» **EXTRAIT DE PAGE**:
■ ■ ■ ■

Selon le quotidien britannique, « George
Soros, le financier et le philantrope serait, selon des amis, prêt
à donner son appui à une nouvelle initiative pour une
alternative influente qui ferait du lobbying pour un engagement américain
et pour une solution négociée fondée sur deux Etats ».
Le journal rappelle que le débat sur les relations entre les
Etats-Unis et Israël a été relancé par l’étude deux spécialistes
des sciences politiques John Mearsheimer et Stephen Walt, que
j’ai longuement évoquée dans ce blog, « Débat
sur le rôle du lobby juif aux Etats-Unis ». Une lettre
de plus de 150 intellectuels, enseignants, anciens diplomates,
parmi lesquels de nombreux juifs, a dénoncé la campagne menée
par le lobby pro-israélien contre tous ceux qui ne partagent pas
ses vues, la comparant aux campagnes maccarthystes des années
1950. L’un des organisateurs de la lettre, le professeur Norman
Birnbaum (par ailleurs un vieux collaborateur du Monde
diplomatique) a déclaré au Financial Times
que le lobby pro-israélien avait « construit
un ghetto de Varsovie de l’esprit ». En conclusion
l’auteur de l’article, Guy Dinmore rappelle que, selon un récent
sondage, les Américains seraient très divisés sur le rôle du
lobby pro-israélien, 39% croyant qu’il a joué un rôle clef
dans le déclenchement de la guerre contre l’Irak, 40% étant
persuadés du contraire.
Mais ce lobby aura-t-il le courage d’aller à
l’encontre du puissant lobby pro-israélien représenté
notamment par le AmericanIsrael
Public Affairs Committee (AIPAC) ? Selon un blog tenu sur
le site du quotidien israélien Haaretz, « What
happens when U.S. Jews forward the peace process ? »
(Que se passe-t-il quand les juifs américains soutiennet le
processus de paix ?), neuf des personnes impliquées dans la
création de ce futur lobby ont fait la même réponse : « « Nous
ne nous opposons à l’AIPAC, mais nous voulons travailler à ses
côtés et faire avancer une cause que nous considérons comme
importante - encourager un rôle accru des Etats-Unis dans la
recherche d’une solution au conflit. » »
Toujours selon le journaliste de Haaretz, la
place de George Soros dans cette initiative est contestée car « certains
considèrent Soros comme un antisionniste et, dans le passé, il a
accusé Israël de provoquer de l’antisémitisme en Europe »
Le rôle du lobby et notamment de l’AIPAC
continue à faire débat dans les médias américains. Ainsi,
Justin Raimondo, chroniqueur du site Antiwar.com, publie le 23
octobre un texte intitulé : « The
Lobby, Unmasked The AIPAC spy scandal has many tentacles »
(Le lobby démasqué. Le scandale des espions de l’AIPAC a de
nombreuses ramifications)

■ ■ ■ ■

» **CONSIGNE**: Rédigez la suite de l'extrait sur le lobby pro-israélien à partir de sa dernière phrase. La liste qui suit est un matériau distinct, sans lien avec l'extrait sur le lobby pro-israélien.

» **DONNÉES DISPONIBLES**:
■ ■ ■ ■

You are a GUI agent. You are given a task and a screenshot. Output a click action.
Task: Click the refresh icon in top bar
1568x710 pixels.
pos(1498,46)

■ ■ ■ ■

» **RÉPONSE**:
« Le caractère exemplaire
d’Israël et son rôle clef comme un allié des Etats-Unis sont
au centre des principes de la politique étrangère des néoconservateurs,
et l’ont toujours été. Cela ne coïncide que de manière
tangentielle et par coïncidence avec la religion : la Sparte
du Proche-Orient représente tout l’esprit martial et le sens de
la "grandeur nationale" que les néoconservateurs
voudraient instiller ici aux Etats-Unis. Le soutien inconditionnel
d’Israël a toujours été au coeur de la stratégie
proche-orientale des néoconservateurs et ils ne s’en sont
jamais cachés. »
Mais, selon Justin Raimondo, qui cite Philip Weiss
du New York Observer : « Les
temps changent. Le prochain livre de Jimmy Carter va sortir, (...)
Walt et Mearsheimer publient un livre chez FSG. George Soros et le
Israel Policy Forum lancent un lobby pour contreblancer l’AIPAC,
peut-être pour être la gauche du gouvernement israélien.
C’est la perestroïka ! »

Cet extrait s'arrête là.